━━━ EXERCISE DATA ━━━

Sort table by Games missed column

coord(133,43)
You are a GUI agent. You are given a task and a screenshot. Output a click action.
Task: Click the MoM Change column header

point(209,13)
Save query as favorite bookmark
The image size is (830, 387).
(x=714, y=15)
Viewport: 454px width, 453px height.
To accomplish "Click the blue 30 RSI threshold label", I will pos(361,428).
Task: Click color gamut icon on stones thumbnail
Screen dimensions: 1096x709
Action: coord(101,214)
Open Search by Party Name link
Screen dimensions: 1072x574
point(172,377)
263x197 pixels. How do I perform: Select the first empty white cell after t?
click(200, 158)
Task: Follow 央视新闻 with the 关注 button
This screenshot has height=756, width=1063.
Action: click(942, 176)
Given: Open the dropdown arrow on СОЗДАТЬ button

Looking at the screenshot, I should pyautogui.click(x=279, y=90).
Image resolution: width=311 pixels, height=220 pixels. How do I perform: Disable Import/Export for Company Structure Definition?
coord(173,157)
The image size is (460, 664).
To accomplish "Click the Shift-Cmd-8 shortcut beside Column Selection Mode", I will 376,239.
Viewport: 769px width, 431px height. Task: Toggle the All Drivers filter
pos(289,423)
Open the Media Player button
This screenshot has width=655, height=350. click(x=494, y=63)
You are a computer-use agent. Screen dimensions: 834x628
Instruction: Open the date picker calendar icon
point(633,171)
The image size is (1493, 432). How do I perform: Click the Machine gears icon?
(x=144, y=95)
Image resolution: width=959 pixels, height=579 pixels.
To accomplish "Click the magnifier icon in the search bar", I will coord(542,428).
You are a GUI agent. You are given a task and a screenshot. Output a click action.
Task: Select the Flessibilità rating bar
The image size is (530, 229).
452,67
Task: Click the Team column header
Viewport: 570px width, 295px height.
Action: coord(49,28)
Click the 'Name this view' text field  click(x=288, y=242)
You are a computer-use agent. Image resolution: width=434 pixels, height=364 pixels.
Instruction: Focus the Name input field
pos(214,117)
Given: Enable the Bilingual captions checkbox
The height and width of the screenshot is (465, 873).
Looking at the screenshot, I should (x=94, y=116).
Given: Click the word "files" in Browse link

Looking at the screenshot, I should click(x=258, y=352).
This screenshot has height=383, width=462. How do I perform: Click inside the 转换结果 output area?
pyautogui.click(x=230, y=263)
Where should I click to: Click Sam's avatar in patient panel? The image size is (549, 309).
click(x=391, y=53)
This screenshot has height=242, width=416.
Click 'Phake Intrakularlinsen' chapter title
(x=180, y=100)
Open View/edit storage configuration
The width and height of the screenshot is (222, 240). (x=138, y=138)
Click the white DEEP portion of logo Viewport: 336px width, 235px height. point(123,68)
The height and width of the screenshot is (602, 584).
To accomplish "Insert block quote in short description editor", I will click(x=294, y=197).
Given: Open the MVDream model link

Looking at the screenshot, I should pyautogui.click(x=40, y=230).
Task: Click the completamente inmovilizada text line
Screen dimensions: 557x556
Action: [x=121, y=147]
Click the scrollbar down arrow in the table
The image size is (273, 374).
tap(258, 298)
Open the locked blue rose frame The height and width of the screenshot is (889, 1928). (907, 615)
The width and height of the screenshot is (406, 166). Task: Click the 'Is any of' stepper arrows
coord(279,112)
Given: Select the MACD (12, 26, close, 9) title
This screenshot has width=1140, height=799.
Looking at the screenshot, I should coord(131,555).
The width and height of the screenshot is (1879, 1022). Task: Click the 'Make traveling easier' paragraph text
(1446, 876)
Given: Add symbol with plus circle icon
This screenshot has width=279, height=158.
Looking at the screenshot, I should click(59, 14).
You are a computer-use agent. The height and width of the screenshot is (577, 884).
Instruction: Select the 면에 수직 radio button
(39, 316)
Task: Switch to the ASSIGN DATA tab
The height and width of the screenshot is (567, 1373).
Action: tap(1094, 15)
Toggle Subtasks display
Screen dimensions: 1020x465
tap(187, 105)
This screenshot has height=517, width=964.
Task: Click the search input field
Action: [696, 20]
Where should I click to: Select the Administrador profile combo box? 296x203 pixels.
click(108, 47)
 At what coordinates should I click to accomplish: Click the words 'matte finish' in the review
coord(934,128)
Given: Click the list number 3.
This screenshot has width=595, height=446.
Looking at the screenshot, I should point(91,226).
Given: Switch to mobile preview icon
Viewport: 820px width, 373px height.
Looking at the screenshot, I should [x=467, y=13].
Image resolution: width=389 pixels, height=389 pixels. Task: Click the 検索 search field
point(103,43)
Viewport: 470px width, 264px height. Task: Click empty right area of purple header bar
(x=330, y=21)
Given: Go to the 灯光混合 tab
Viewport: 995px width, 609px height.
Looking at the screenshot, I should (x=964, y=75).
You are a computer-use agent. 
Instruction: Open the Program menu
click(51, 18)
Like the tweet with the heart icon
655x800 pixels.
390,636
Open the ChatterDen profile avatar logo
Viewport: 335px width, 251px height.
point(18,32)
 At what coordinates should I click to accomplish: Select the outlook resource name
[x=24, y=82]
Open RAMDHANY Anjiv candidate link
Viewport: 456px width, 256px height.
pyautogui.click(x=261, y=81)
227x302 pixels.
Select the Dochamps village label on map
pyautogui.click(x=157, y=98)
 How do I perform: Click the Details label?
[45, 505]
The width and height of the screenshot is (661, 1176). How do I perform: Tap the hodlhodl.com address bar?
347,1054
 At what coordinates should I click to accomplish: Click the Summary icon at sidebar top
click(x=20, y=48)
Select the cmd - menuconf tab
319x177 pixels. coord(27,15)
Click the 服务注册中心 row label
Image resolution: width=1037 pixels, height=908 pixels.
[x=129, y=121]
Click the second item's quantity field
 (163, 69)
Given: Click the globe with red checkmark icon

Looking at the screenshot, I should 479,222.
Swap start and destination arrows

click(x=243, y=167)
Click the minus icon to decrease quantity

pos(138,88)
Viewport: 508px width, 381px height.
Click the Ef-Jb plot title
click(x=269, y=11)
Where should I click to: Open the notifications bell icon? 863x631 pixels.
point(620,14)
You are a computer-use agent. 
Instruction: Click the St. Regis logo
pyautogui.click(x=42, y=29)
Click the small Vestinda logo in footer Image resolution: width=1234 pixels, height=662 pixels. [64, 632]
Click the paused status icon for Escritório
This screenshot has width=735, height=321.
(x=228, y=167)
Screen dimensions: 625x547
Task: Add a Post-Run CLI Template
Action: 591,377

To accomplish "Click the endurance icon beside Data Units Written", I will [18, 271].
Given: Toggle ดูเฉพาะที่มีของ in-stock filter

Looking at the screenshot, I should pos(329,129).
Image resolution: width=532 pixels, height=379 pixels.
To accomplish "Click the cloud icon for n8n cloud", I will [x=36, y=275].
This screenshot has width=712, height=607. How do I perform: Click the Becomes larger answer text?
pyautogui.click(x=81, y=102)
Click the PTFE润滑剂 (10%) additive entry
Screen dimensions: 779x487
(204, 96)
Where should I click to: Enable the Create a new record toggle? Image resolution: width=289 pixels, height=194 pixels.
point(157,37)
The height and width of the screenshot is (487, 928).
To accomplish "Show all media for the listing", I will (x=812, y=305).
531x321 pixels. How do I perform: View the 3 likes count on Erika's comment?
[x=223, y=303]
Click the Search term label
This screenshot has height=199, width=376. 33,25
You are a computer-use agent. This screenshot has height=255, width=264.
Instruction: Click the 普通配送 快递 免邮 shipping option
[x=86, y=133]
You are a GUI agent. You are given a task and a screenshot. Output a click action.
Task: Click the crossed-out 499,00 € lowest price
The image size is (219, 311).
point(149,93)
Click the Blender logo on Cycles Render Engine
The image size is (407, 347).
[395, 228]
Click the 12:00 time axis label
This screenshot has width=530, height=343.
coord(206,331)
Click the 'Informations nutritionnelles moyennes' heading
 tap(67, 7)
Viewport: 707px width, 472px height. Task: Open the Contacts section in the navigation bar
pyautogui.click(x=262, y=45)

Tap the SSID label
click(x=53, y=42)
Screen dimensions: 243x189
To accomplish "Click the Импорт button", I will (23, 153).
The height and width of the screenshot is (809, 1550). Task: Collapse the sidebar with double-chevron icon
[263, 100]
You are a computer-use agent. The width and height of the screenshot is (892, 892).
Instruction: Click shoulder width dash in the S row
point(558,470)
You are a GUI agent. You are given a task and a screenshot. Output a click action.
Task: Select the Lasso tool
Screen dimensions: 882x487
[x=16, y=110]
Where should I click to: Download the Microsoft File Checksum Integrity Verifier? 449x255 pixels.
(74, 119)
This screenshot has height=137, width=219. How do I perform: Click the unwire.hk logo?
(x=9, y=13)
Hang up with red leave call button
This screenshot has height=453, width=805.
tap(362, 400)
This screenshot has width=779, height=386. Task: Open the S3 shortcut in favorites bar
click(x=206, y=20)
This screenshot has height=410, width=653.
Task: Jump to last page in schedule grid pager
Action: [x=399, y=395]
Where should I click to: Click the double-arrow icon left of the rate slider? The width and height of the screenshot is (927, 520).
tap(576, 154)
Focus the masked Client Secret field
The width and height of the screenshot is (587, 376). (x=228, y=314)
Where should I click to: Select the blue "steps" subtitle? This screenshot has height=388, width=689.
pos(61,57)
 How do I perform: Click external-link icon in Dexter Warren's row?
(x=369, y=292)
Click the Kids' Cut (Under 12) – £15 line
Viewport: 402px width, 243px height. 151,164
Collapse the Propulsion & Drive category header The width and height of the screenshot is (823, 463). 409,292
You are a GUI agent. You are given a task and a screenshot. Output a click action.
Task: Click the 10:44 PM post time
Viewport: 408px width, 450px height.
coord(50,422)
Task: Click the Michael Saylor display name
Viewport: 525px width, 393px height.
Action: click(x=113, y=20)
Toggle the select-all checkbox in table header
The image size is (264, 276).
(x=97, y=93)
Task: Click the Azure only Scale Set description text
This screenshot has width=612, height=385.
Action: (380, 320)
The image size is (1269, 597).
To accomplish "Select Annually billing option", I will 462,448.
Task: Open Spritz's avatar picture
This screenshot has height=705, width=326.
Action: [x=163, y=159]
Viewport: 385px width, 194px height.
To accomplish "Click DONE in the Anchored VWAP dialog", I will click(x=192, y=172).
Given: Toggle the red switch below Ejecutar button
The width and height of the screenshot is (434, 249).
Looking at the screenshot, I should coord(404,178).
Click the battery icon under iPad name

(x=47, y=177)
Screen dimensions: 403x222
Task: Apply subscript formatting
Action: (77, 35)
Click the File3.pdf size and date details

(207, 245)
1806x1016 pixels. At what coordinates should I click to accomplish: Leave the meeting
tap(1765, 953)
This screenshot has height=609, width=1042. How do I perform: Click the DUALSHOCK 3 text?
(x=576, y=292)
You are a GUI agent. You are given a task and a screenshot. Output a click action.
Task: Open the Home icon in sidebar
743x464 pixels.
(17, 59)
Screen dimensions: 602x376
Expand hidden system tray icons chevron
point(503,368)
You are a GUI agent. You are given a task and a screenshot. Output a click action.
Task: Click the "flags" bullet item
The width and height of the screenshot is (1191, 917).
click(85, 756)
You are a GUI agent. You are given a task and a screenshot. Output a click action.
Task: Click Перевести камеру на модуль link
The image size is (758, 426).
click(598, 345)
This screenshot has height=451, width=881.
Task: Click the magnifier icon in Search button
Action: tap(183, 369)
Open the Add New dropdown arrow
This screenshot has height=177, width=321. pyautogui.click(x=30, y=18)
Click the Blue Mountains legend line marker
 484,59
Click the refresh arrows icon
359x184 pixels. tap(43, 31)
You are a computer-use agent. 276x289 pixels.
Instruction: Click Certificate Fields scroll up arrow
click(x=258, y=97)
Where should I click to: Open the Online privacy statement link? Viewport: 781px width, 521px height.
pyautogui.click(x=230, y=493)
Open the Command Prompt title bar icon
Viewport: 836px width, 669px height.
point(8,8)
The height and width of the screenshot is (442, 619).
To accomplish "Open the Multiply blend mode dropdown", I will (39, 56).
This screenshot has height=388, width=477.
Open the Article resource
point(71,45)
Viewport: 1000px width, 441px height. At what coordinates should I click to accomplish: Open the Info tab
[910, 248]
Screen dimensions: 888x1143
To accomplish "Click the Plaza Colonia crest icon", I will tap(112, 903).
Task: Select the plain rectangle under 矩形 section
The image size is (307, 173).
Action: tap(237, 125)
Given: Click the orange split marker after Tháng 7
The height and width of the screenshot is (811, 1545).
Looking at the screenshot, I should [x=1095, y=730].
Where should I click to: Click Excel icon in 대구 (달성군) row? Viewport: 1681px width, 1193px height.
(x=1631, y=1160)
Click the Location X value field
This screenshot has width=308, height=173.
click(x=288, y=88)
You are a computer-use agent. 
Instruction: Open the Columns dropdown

━━━

▶ YOUR INSTRUCTIONS
Look above for the line containing "Open the Add New dropdown arrow". Return it and each line after it exactly, through the last line, and nothing more.

▶ SOLUTION FOR THIS TASK
Open the Add New dropdown arrow
This screenshot has height=177, width=321. pyautogui.click(x=30, y=18)
Click the Blue Mountains legend line marker
 484,59
Click the refresh arrows icon
359x184 pixels. tap(43, 31)
You are a computer-use agent. 276x289 pixels.
Instruction: Click Certificate Fields scroll up arrow
click(x=258, y=97)
Where should I click to: Open the Online privacy statement link? Viewport: 781px width, 521px height.
pyautogui.click(x=230, y=493)
Open the Command Prompt title bar icon
Viewport: 836px width, 669px height.
point(8,8)
The height and width of the screenshot is (442, 619).
To accomplish "Open the Multiply blend mode dropdown", I will (39, 56).
This screenshot has height=388, width=477.
Open the Article resource
point(71,45)
Viewport: 1000px width, 441px height. At what coordinates should I click to accomplish: Open the Info tab
[910, 248]
Screen dimensions: 888x1143
To accomplish "Click the Plaza Colonia crest icon", I will tap(112, 903).
Task: Select the plain rectangle under 矩形 section
The image size is (307, 173).
Action: tap(237, 125)
Given: Click the orange split marker after Tháng 7
The height and width of the screenshot is (811, 1545).
Looking at the screenshot, I should [x=1095, y=730].
Where should I click to: Click Excel icon in 대구 (달성군) row? Viewport: 1681px width, 1193px height.
(x=1631, y=1160)
Click the Location X value field
This screenshot has width=308, height=173.
click(x=288, y=88)
You are a computer-use agent. 
Instruction: Open the Columns dropdown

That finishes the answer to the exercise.